(Exercise input)
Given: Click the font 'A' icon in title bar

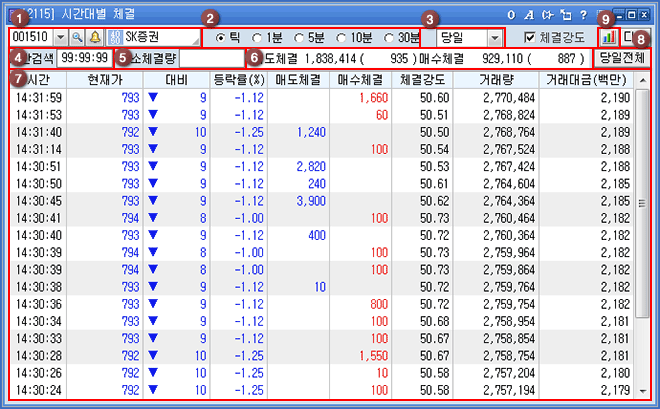Looking at the screenshot, I should 528,15.
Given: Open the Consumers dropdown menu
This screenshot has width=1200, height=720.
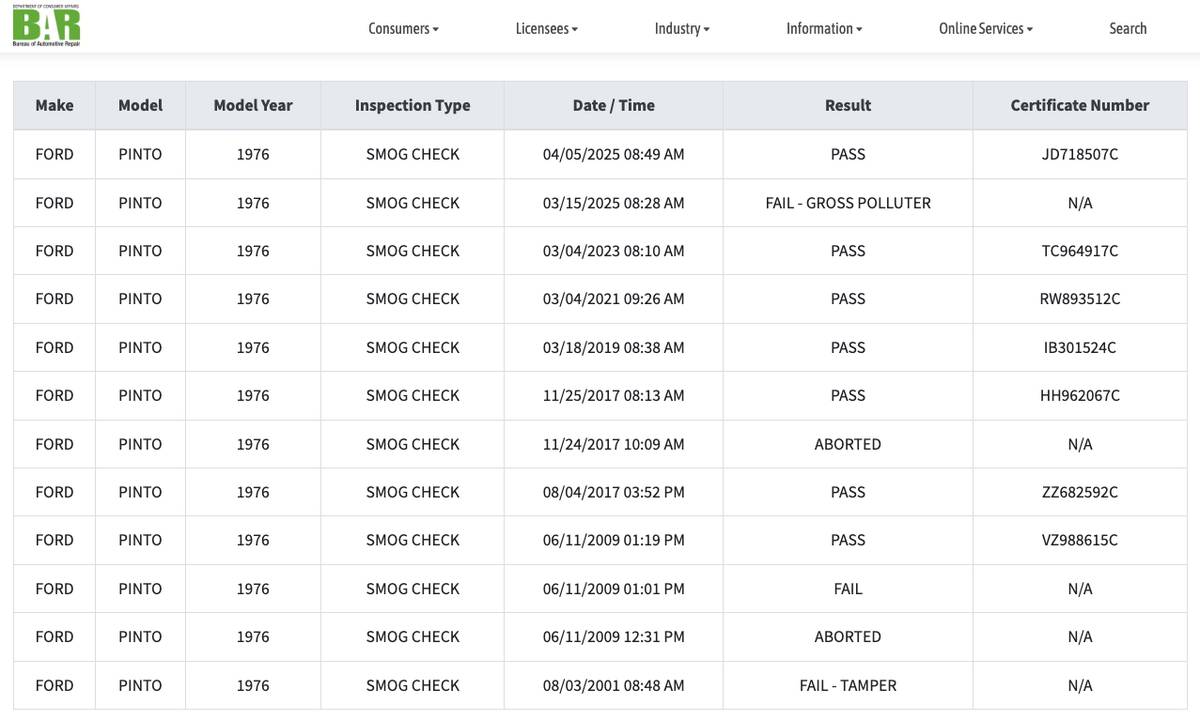Looking at the screenshot, I should tap(403, 29).
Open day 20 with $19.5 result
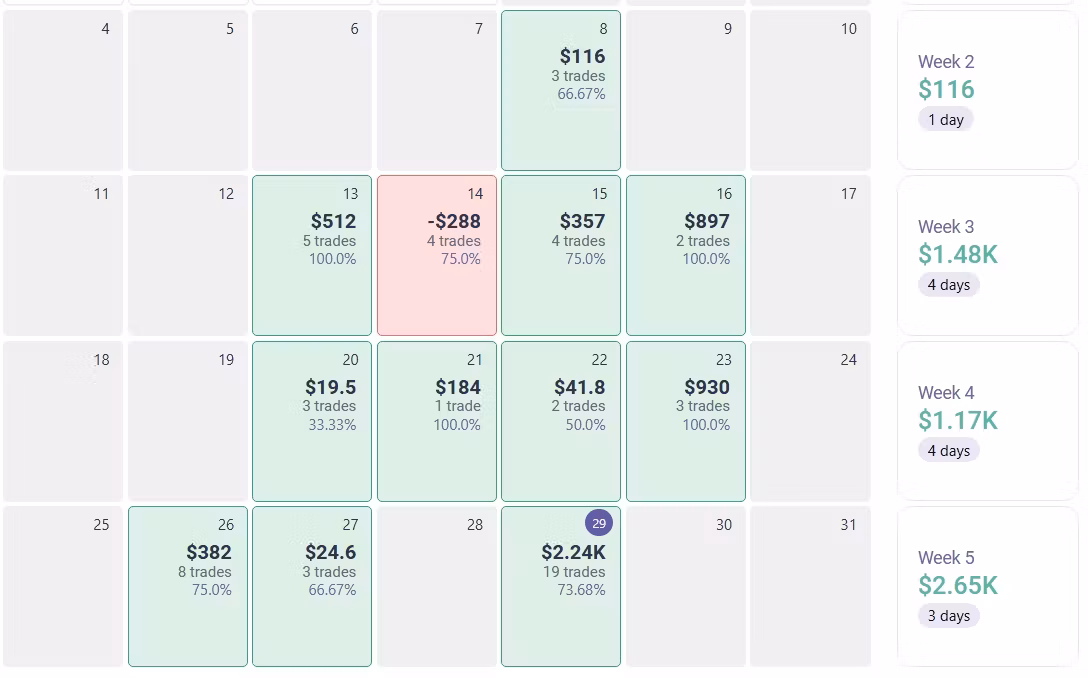The image size is (1088, 678). 312,421
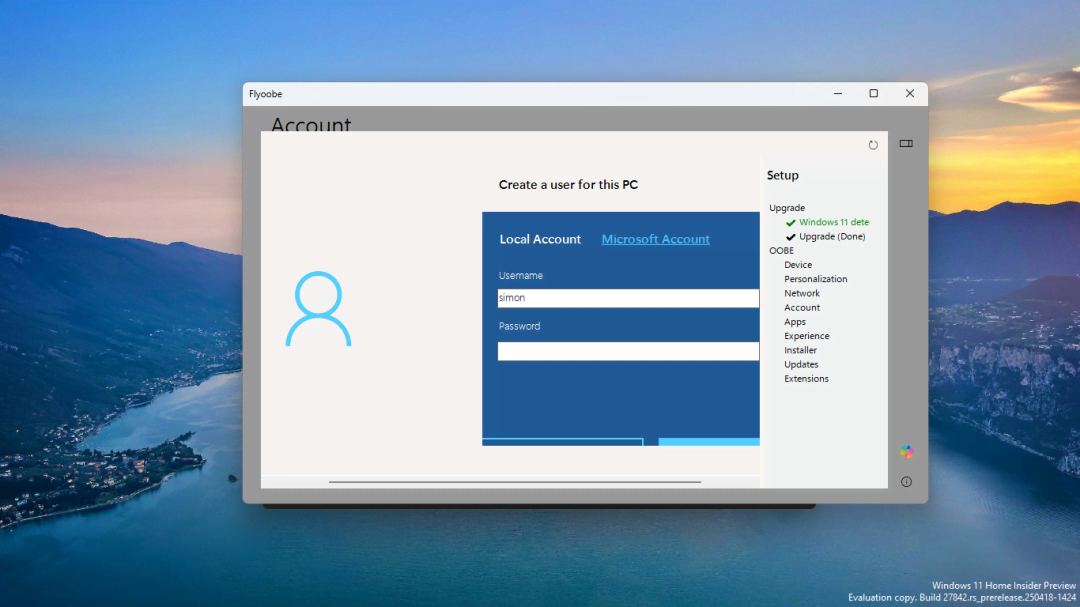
(End Exercise input)
Work instructions: Return the full material word for word. Do not include the pictures.

Response to the exercise:
Given: Click the font 'A' icon in title bar

Looking at the screenshot, I should 528,15.
Given: Open the Consumers dropdown menu
This screenshot has width=1200, height=720.
Looking at the screenshot, I should tap(403, 29).
Open day 20 with $19.5 result
The image size is (1088, 678). 312,421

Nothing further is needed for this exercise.